As with the parser, the class RtfInterpreterTool offers convenience functionality for easy interpretation of RTF data and creation of a corresponding IRtfDocument. In case no IRtfGroup is yet available, it also provides for passing any source to the RtfParserTool for automatic on-the-fly parsing.

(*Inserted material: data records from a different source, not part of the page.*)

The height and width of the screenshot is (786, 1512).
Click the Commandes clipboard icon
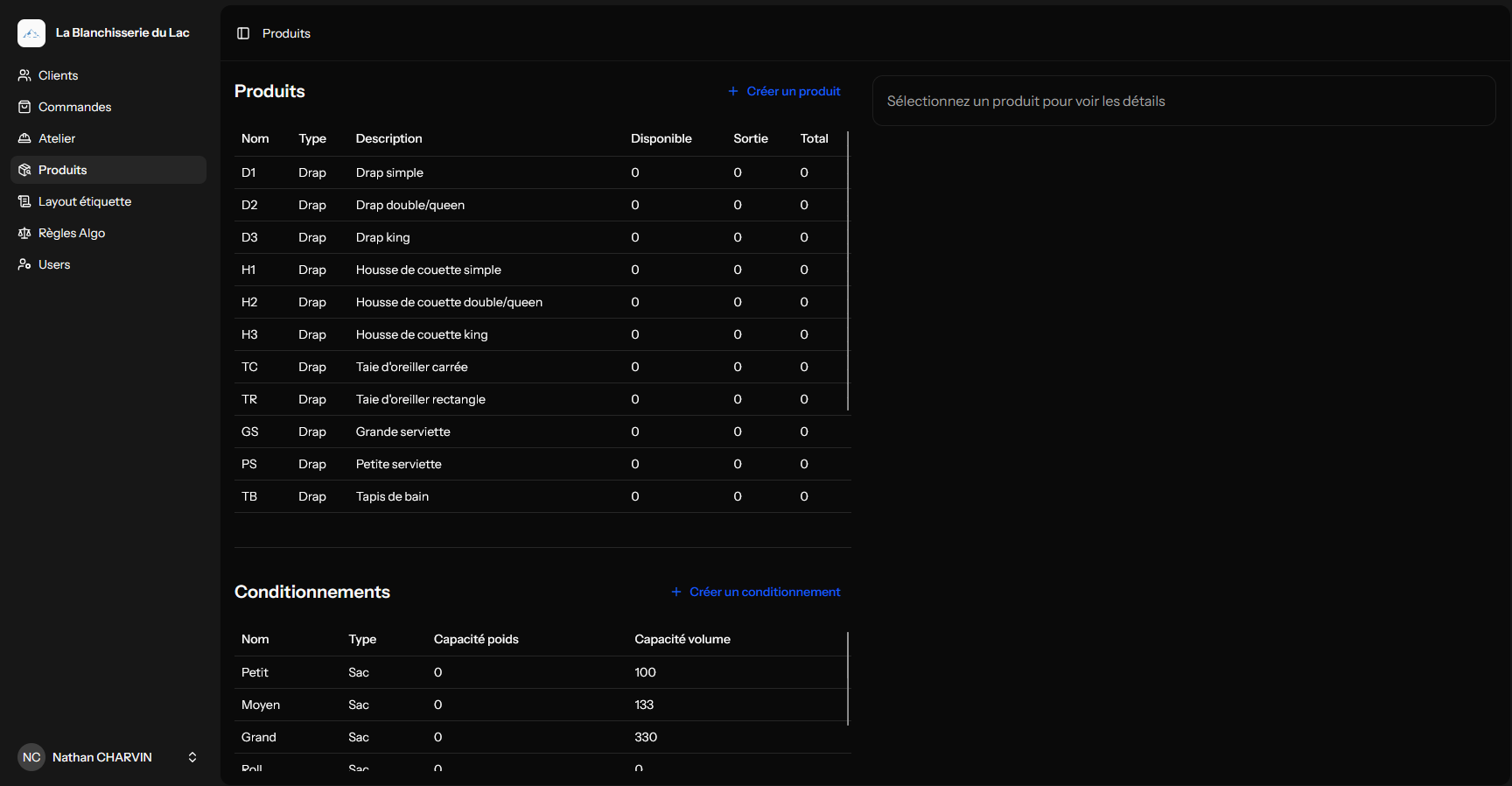[24, 107]
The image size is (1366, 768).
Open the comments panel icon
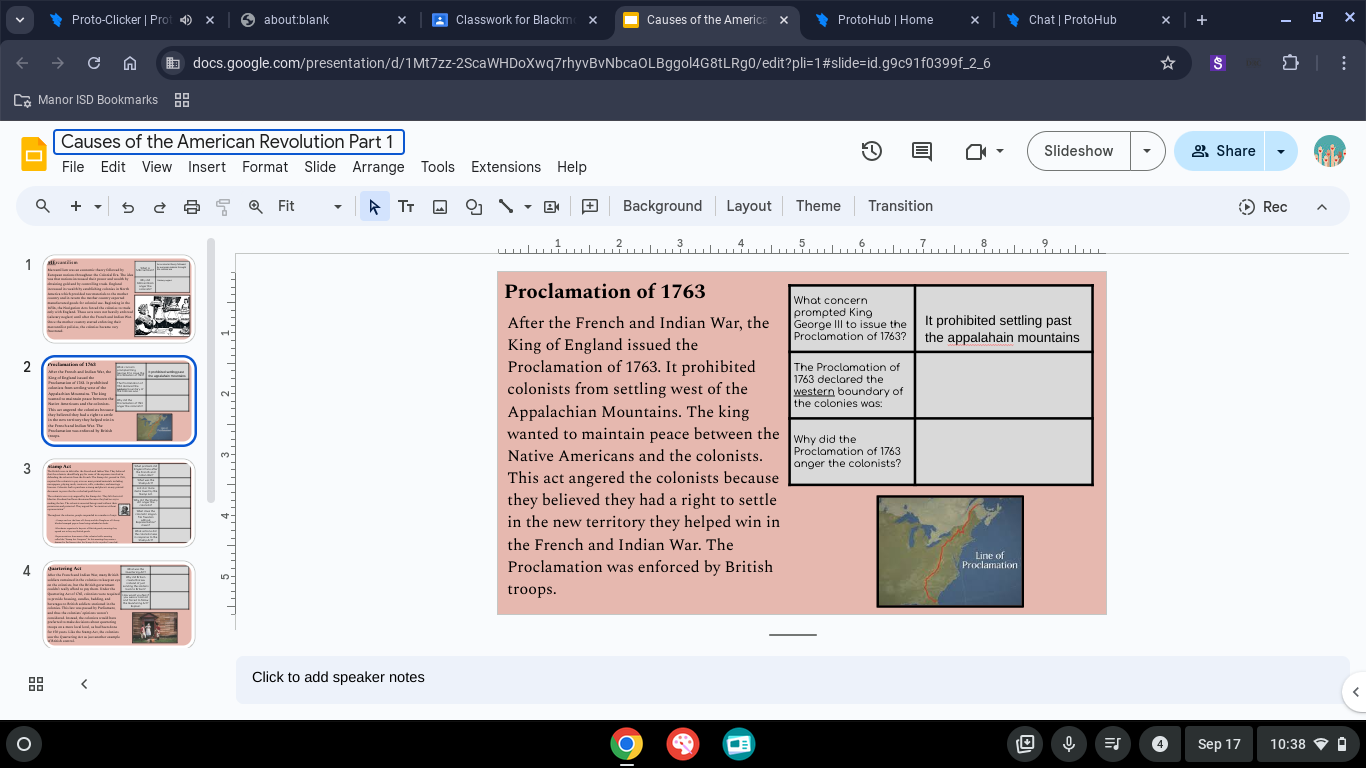[922, 151]
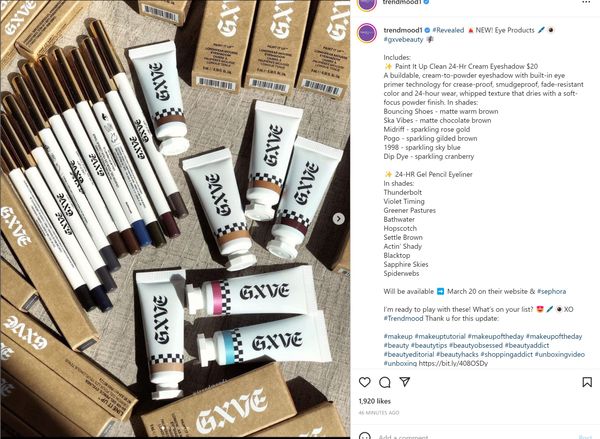Click the GXVE product photo
This screenshot has height=439, width=600.
click(x=175, y=219)
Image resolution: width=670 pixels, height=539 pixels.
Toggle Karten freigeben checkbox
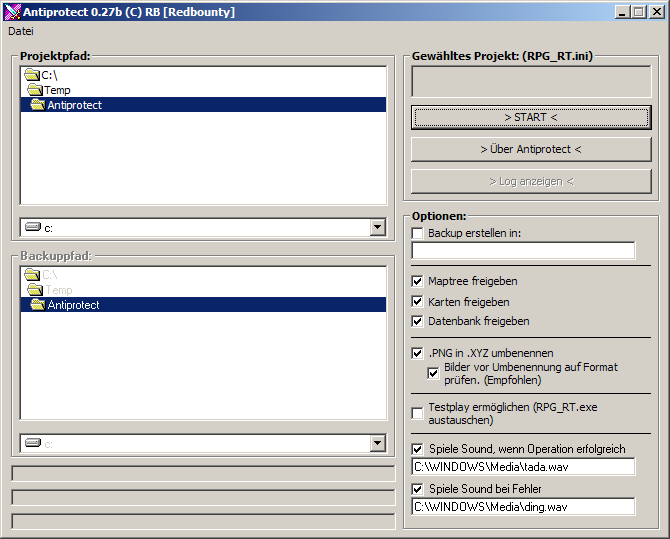418,301
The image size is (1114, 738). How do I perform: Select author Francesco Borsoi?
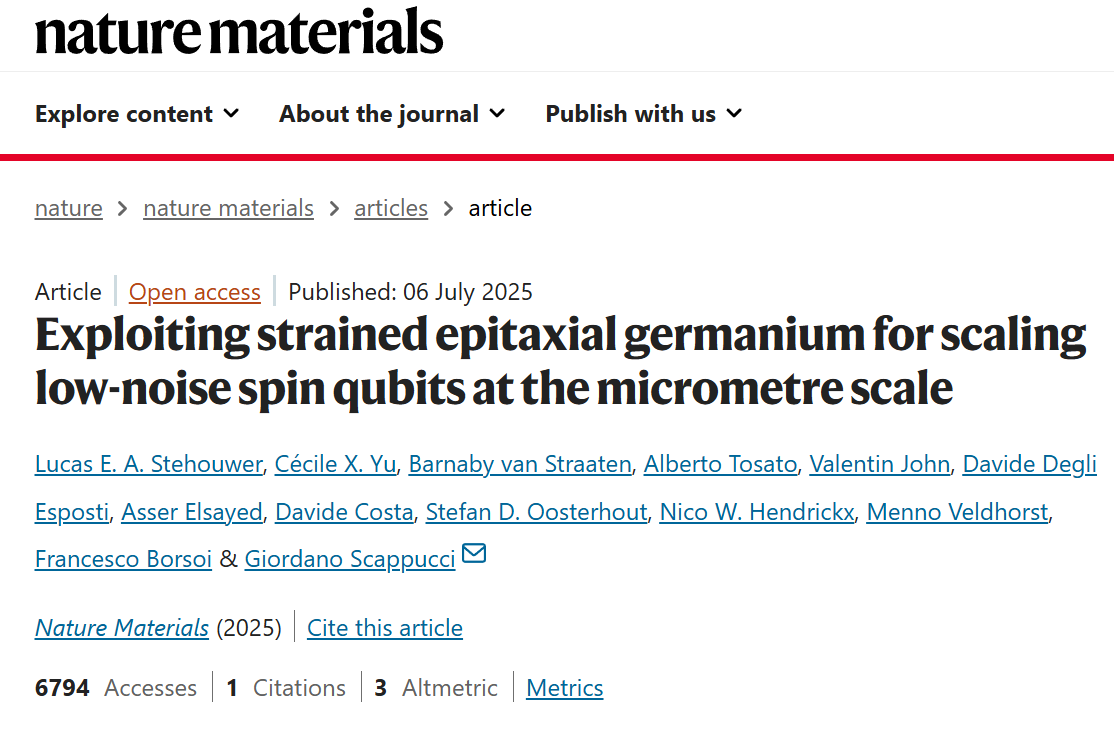[x=123, y=560]
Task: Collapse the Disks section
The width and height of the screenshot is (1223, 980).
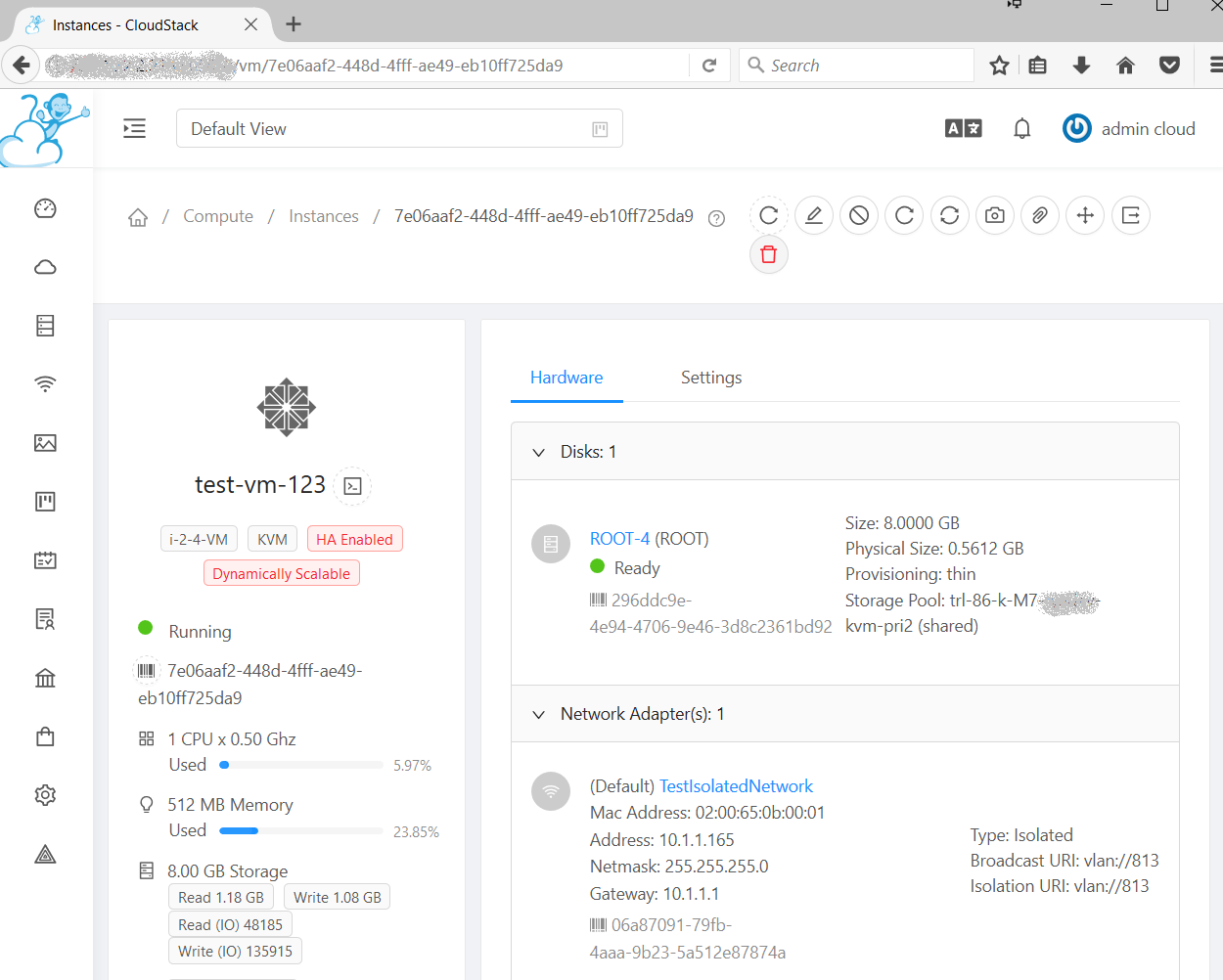Action: [538, 452]
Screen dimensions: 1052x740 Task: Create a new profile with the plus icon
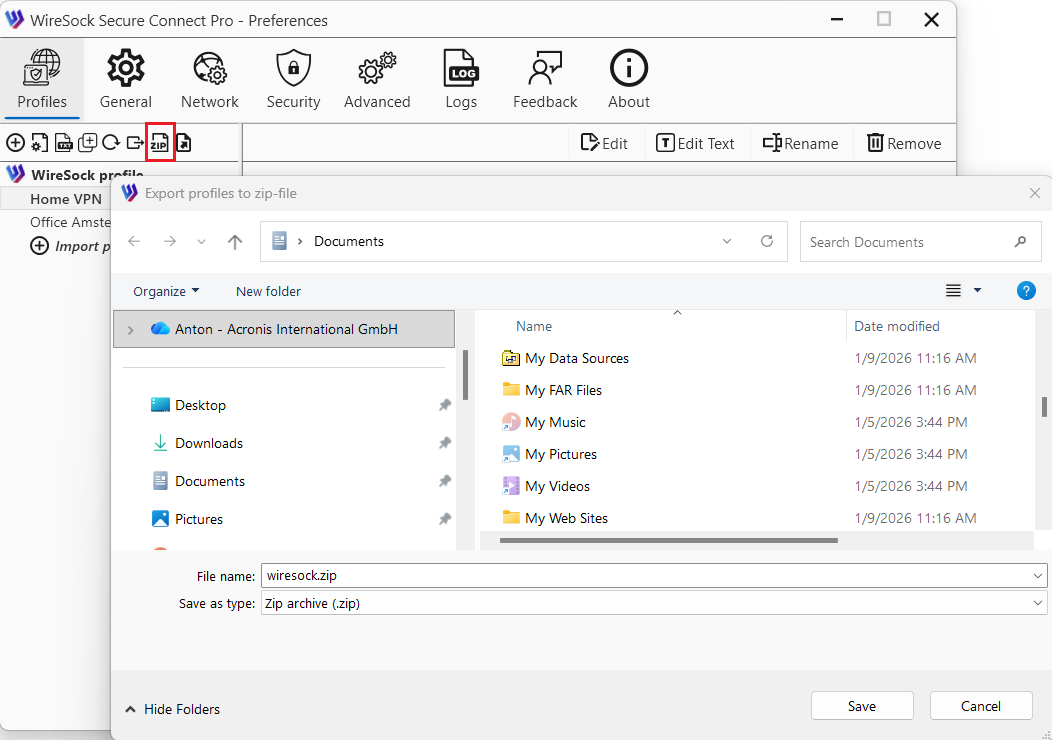[x=16, y=142]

The interface IRtfInterpreterListener, with its base utility implementation RtfInterpreterListenerBase, offers the necessary foundation for a custom interpreter listener:

// ------------------------------------------------------------------------

public class MyInterpreterListener : RtfInterpreterListenerBase
{
      // ----------------------------------------------------------------------
      protected override void DoBeginDocument( IRtfInterpreterContext context )
      {
            // custom action
      } // DoBeginDocument

       // ----------------------------------------------------------------------

      protected override void DoInsertText( IRtfInterpreterContext context, string text )
      {
            // custom action
      } // DoInsertText

       // ----------------------------------------------------------------------

      protected override void DoInsertSpecialChar( IRtfInterpreterContext context,
            RtfVisualSpecialCharKind kind )
      {
            // custom action
      } // DoInsertSpecialChar 

      // ----------------------------------------------------------------------

      protected override void DoInsertBreak( IRtfInterpreterContext context,
            RtfVisualBreakKind kind )
      {
            // custom action
      } // DoInsertBreak 

      // ----------------------------------------------------------------------

      protected override void DoInsertImage( IRtfInterpreterContext context,
            RtfVisualImageFormat format,
            int width, int height, int desiredWidth, int desiredHeight,
            int scaleWidthPercent, int scaleHeightPercent,
            string imageDataHex
            )
      {
            // custom action
      } // DoInsertImage 

      // ----------------------------------------------------------------------

      protected override void DoEndDocument( IRtfInterpreterContext context )
      {
            // custom action
      } // DoEndDocument 
} // MyInterpreterListener

The IRtfInterpreterContext passed to all of these methods contains the document information which is available at the very moment (colors, fonts, formats, etc.) as well as information about the state of the interpretation.

RTF Base Converters

As a foundation for the development of more complex converters, there are four base converters available for text, images, XML, and HTML. They are designed to be extended by inheritance.

Untitled-5.gif
Figure 5.

Text(Converter)

The RtfTextConverter can be used to extract plain text from an RTF document. Its RtfTextConvertSettings determines how to represent special characters, tabulators, white space, breaks (line, page, etc.), and what to do with them.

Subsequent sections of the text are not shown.